■ Aangeleverd fragment
Wat betreft de bus: niet minder dan vijf lijnen staan de van zijn geloof gevallen automobilist ten dienste:
Nu mikken al deze lijnen heel sterk op spitsvervoer. In de daluren is de binnenstad van Leiden vanaf het transferium slechts twee keer per uur bereikbaar (lijnen 32 en 89). Na 19.00 uur houden ook die twee lijnen er onherroepelijk mee op.
Het was de bedoeling dat er een hoogfrequent pendelbusje zou gaan rijden tussen het transferium en het hart van Leiden. Dit busje heb ik nog niet gesignaleerd, al beweert een trouwe DDR-lezer, aan wiens waarnemingsvermogen wij niet twijfelen, het jongstleden zaterdag gezien te hebben.
Het busje stond wel vermeld in de conceptdienstregeling van ZWN, die ik in april onder ogen heb gekregen, maar heeft de definitieve versie van het busboekje niet gehaald. Leiden bezit nu dus de primeur van het bezit van een transferium zonder frequente OV-verbinding met het stadshart.
Op het transferium is plaats voor krap 300 auto's; een druppel op de gloeiende plaat van de file. Die 300 auto's staan er nog niet. Nauwelijks twintig tel ik er, als mijn bus 't Schouw passeert. Vermoedelijk allen auto's van werklieden: een week na de officiële opening wordt nog hard gewerkt aan de voltooiing.
Ter hoogte van museum Naturalis komt bus 35 klem te zitten in een file. Dat "snel-" in "snelbus" is zeker satirisch bedoeld. We zitten echt te springen om die Rijn-Gouwelijn, maar daar hoor ik de laatste maanden helemaal niets meer over. Het is zo'n project waarvan zelfs de uitgeklede varianten niet van de grond komen.

■ Opdrachten
a) Herhaal letterlijk het gedeelte van het fragment over het Leidse transferium dat begint met "Wat betreft de" en doorloopt tot en met "gezien te hebben.".
b) Zet het fragment over het Leidse transferium voort, aansluitend op de laatste zin ervan.

■ Gegevensoverzicht
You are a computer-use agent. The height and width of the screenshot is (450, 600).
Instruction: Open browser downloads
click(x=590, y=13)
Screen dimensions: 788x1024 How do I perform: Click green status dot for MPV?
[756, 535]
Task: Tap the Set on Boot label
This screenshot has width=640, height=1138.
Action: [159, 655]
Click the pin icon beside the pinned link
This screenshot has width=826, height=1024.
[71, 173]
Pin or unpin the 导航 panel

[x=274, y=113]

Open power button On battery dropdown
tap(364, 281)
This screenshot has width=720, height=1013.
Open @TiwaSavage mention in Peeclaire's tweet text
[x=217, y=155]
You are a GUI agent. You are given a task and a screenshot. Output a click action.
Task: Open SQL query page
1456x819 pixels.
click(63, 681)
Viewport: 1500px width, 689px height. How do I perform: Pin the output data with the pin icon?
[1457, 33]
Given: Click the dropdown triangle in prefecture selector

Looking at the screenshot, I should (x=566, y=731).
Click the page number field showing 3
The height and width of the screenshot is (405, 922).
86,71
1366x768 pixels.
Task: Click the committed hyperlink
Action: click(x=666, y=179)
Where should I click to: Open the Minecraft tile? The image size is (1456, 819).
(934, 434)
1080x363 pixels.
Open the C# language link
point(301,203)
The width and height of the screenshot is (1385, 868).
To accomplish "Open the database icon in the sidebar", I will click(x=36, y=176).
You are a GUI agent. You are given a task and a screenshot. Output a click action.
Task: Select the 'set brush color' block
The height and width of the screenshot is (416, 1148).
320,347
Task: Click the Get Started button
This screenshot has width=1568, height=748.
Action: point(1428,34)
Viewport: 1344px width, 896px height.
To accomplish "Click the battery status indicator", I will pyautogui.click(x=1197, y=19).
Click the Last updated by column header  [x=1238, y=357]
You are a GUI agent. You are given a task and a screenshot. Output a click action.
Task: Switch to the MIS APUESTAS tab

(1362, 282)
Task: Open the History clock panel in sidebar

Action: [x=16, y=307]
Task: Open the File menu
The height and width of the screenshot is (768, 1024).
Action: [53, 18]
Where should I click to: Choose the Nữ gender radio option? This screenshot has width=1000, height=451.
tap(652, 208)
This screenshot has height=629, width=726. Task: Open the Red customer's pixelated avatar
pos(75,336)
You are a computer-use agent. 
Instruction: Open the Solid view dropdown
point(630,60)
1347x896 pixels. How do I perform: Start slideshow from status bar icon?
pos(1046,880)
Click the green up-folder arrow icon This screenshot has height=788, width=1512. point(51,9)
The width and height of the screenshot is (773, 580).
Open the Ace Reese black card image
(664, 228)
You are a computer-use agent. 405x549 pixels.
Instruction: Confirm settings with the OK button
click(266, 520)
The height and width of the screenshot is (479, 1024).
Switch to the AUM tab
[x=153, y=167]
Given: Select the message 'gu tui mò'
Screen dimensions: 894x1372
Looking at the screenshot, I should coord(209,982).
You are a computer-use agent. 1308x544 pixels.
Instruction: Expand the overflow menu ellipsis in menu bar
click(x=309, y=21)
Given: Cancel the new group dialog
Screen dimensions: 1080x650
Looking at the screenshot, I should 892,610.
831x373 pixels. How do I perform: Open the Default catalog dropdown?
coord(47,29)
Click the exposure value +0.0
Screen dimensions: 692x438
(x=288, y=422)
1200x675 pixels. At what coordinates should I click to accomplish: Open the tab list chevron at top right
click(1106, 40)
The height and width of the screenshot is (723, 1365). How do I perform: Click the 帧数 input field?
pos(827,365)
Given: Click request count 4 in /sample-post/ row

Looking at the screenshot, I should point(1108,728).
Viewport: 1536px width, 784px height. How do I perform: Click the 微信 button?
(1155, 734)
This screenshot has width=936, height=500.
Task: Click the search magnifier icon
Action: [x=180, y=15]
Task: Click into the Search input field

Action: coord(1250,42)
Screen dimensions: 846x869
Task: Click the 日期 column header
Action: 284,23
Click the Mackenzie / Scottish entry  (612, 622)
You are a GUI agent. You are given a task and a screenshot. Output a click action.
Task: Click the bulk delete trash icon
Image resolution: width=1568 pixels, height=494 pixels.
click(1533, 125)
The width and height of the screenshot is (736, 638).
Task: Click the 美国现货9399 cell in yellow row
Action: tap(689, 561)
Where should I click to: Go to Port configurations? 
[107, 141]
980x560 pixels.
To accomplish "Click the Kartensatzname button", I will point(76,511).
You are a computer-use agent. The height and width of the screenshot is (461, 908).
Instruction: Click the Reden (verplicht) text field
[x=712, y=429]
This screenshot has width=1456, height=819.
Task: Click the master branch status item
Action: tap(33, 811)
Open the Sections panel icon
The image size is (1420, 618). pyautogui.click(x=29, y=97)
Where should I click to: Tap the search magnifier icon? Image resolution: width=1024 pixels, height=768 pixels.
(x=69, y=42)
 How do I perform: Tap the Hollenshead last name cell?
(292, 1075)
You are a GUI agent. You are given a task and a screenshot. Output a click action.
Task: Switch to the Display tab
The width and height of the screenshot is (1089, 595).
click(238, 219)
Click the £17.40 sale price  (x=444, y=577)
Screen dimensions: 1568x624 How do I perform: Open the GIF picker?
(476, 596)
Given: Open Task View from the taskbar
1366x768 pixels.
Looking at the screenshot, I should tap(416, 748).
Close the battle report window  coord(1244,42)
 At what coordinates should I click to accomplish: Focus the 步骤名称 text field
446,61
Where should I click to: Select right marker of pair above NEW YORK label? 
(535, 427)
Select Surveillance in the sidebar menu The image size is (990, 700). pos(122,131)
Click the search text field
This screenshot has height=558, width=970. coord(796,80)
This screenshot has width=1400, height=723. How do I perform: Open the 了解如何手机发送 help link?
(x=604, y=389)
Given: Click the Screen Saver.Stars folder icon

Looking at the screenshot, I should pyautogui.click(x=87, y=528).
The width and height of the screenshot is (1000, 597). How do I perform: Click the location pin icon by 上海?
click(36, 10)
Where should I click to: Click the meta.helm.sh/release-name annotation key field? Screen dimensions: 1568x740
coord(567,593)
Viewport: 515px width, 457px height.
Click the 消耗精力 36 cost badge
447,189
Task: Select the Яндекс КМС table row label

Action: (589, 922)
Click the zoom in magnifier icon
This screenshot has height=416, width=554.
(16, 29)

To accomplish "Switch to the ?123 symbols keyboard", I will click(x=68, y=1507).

■ Antwoorden hieronder
a)
Wat betreft de bus: niet minder dan vijf lijnen staan de van zijn geloof gevallen automobilist ten dienste:
Nu mikken al deze lijnen heel sterk op spitsvervoer. In de daluren is de binnenstad van Leiden vanaf het transferium slechts twee keer per uur bereikbaar (lijnen 32 en 89). Na 19.00 uur houden ook die twee lijnen er onherroepelijk mee op.
Het was de bedoeling dat er een hoogfrequent pendelbusje zou gaan rijden tussen het transferium en het hart van Leiden. Dit busje heb ik nog niet gesignaleerd, al beweert een trouwe DDR-lezer, aan wiens waarnemingsvermogen wij niet twijfelen, het jongstleden zaterdag gezien te hebben.

b)
De bus bereikt Leiden Centraal met een vertraging van vier minuten.
Maandag geen woon-werkverkeer; ik mag deze dag nog altijd tot het weekend rekenen. In de ochtend van dinsdag 1 juni stap ik bij Leiden Centraal op bus 182 naar Alphen a/d Rijn. Slechts insiders weten, dat deze bus sinds eergisteren via Ter Aar rijdt. Voor de anderen is dat straks een onaangename verrassing, vrees ik.
Onnodig te zeggen, dat het Leidse DRIS-systeem nog niet is aangepast aan de nieuwe dienstregeling. Afgelopen zondag was het DRIS nog niet op de hoogte van nieuwe lijnnummers als 56 (Leiden - Leimuiden; voorheen 112), 57 (Leiden-Noordwijkerhout, voorheen 60) en 182. Vandaag, dinsdag, verschijnen deze lijnnummers wel op de displays boven de perrons, maar de spraakgenerator wil er nog niets van weten. Al deze nieuwe lijnen vertrekken om "nul UUR nul".
De digitale filmkast van de bus meldt keurig netjes "Alphen a/d Rijn via Ter Aar". Sedert de ingang van de nieuwe dienstregeling rijdt deze bus weer via het centrum van Leiden.
Op de Breestraat stapt een onmogelijke man in; het prototype van de nerd. De blik van de man valt op de tros plukfolders, waarin de voornaamste wijzigingen in de dienstregeling staan opgesomd. De nerd verlangt zo'n folder in zijn bezit te krijgen en geeft er een ferme ruk aan. Het draadje knapt en ruim 250 folders worden in een grote waaier uitgebraakt over de vloer van de bus. Schielijk loopt de man door; dom-neutraal kijkend, met zijn ene foldertje in de hand. Alsof we niet allemaal gezien hebben, dat hij de dader is.
Als de bus de Sleutelstad verlaat, hebben we slechts 6 mensen aan boord. In de loop van de rit zal dit aantal niet veel stijgen.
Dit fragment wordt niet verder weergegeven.